The overall sense received from this book is a modest one, its project being explicatory rather than innovative; it builds not only on Lacan but on the work of others, whom Mellard is more than happy to acknowledge throughout. Even at the moments when he reads the literary texts in question, he refers back to other interpreters of Lacan for authority in his use of Lacanian tropes and structures. Mellard's advocacy of a Lacanian rather than a Freudian poetics is importantly foregrounded throughout. It is shown through this emphasis that one does not use the text as a (dubious) way through to the author's psychology, a contentious use of Freud in literary studies at best. Nor does Mellard make the error of supposing, through the use of analytical discourse, that the character of novels are "real," that they are human.

In this judicious practice of a Lacanian reading technique, one is reminded of Lacan's own cautious approach to the act of unravelling narratives (despite the latter's own hyperbole). And, if there is a recent book to which James Mellard' should be compared, it is Sheldon Brivic's The Veil of Signs: Joyce, Lacan and Perception. Although this book is a significant single-author study, Brivic's patient expositions are similar to Mellard's in their attempt to involve Lacan in literature and in the interrogation of the mechanics of the linguistic-unconscious-symbolic structures that inform the literary text.

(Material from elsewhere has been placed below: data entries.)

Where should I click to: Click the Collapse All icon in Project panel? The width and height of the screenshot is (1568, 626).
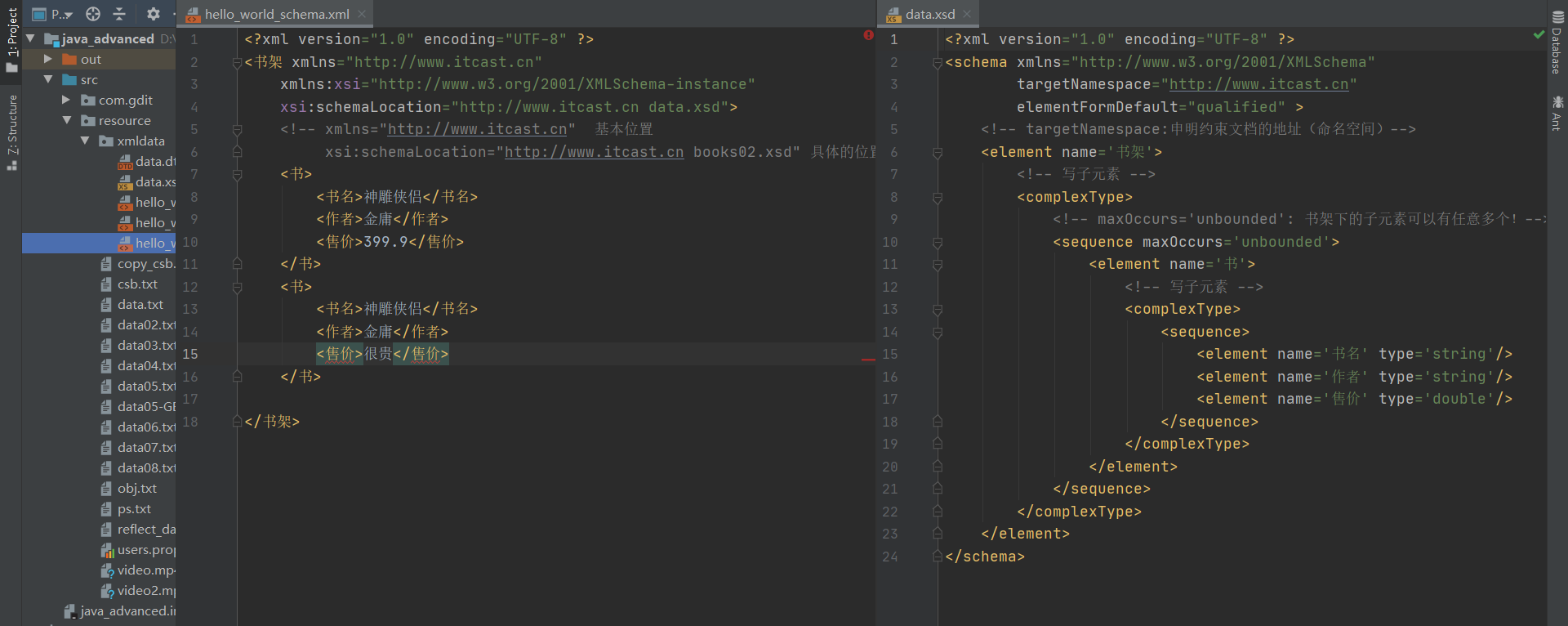(x=119, y=14)
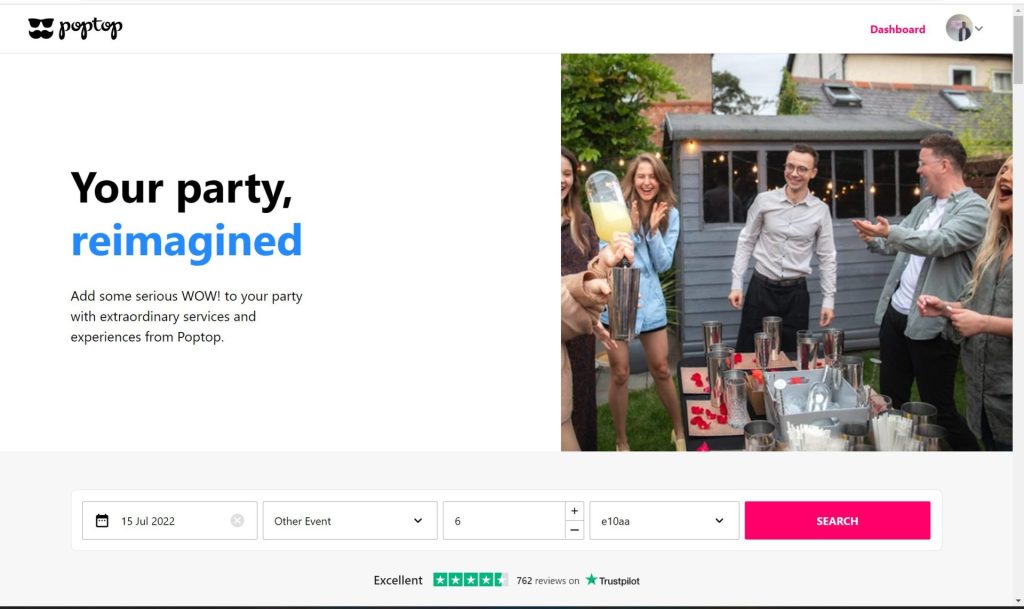The height and width of the screenshot is (609, 1024).
Task: Increase guest count with plus button
Action: click(574, 511)
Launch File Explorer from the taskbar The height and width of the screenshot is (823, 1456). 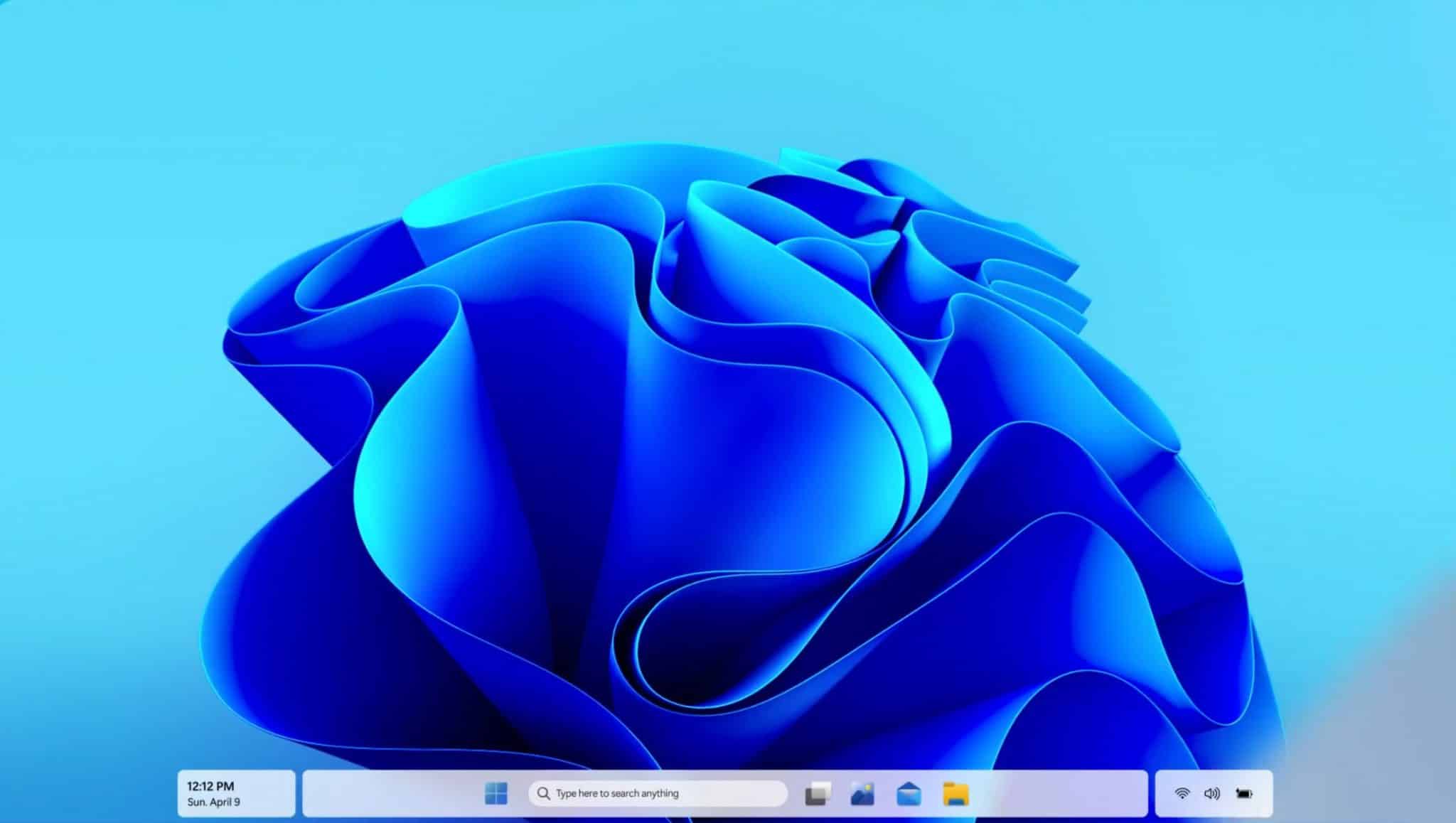coord(955,794)
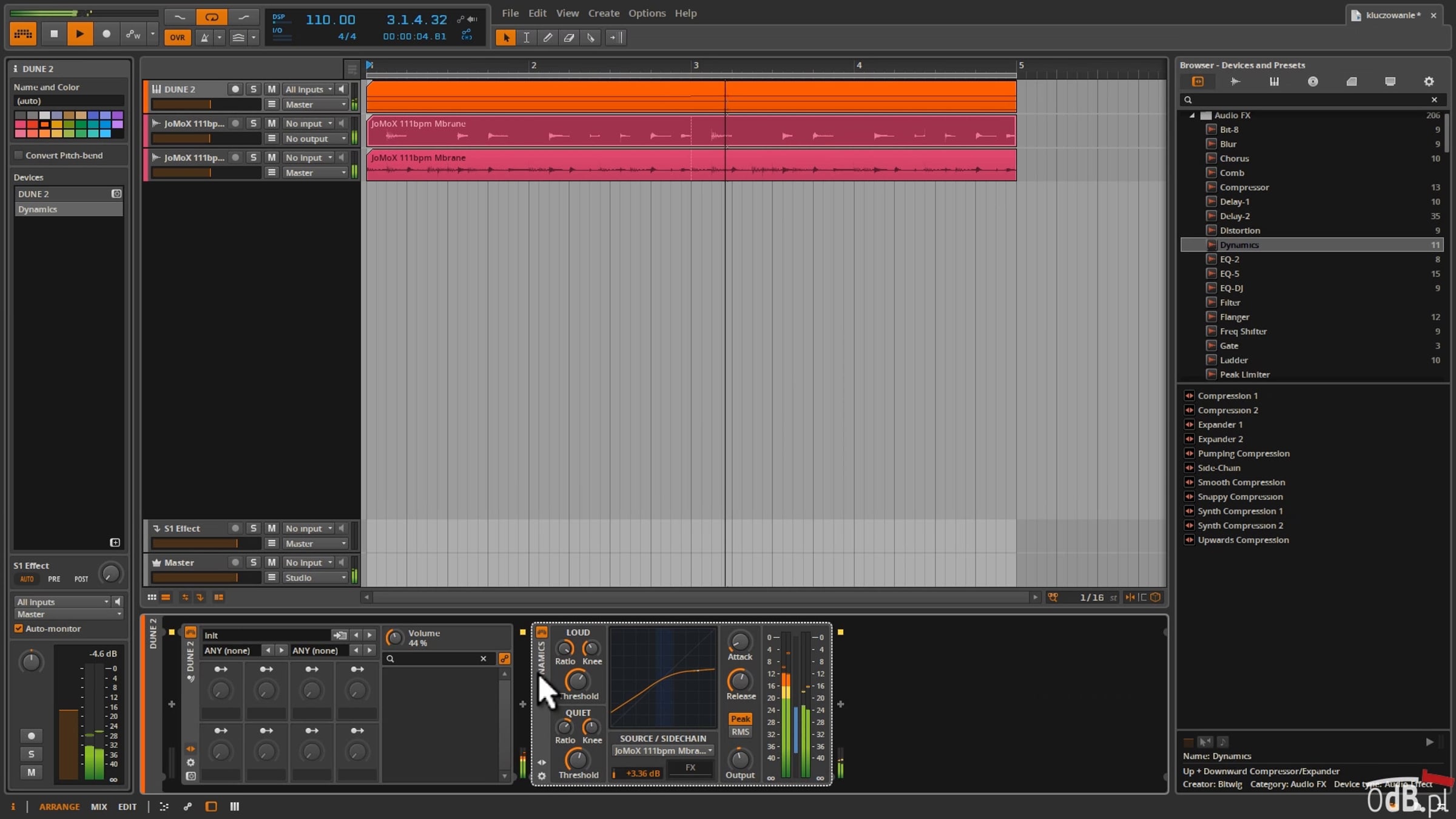Select the pencil draw tool

pos(547,38)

In concluding, Mellard offers an oversight of recent studies of Lacan, particularly those of Shoshana Felman, Catherine Clement, Juliet Flower MacCannell, and Christine van Boheemen. The focus is deliberate since it draws to the reader's attention the issue of reading Lacan from other perspectives, specifically feminist in orientation, and suggests an other way forward for the application of Lacan to literary studies. From this, Mellard concludes that the "necessary elements are in place for a Lacanian criticism of literature" (218). It can only be added that Mellard's book is crucial in establishing those necessary elements, and to ignore it is to ignore a modest but key player in th establishment of a vigorous Lacanian criticism.

Julian Wolfreys University of Luton

Other Works Cited

Brivic, Sheldon. The Veil of Signs: Joyce, Lacan and Perception. Urbana: U of Illinois P, 1991.

Felman, Shoshana. "Turning the Screw of Interpretation." Literature and Psychoanalysis: The Question of Reading: Otherwise. Ed. Shoshana Felman. Baltimore: Johns Hopkins UP, 1982.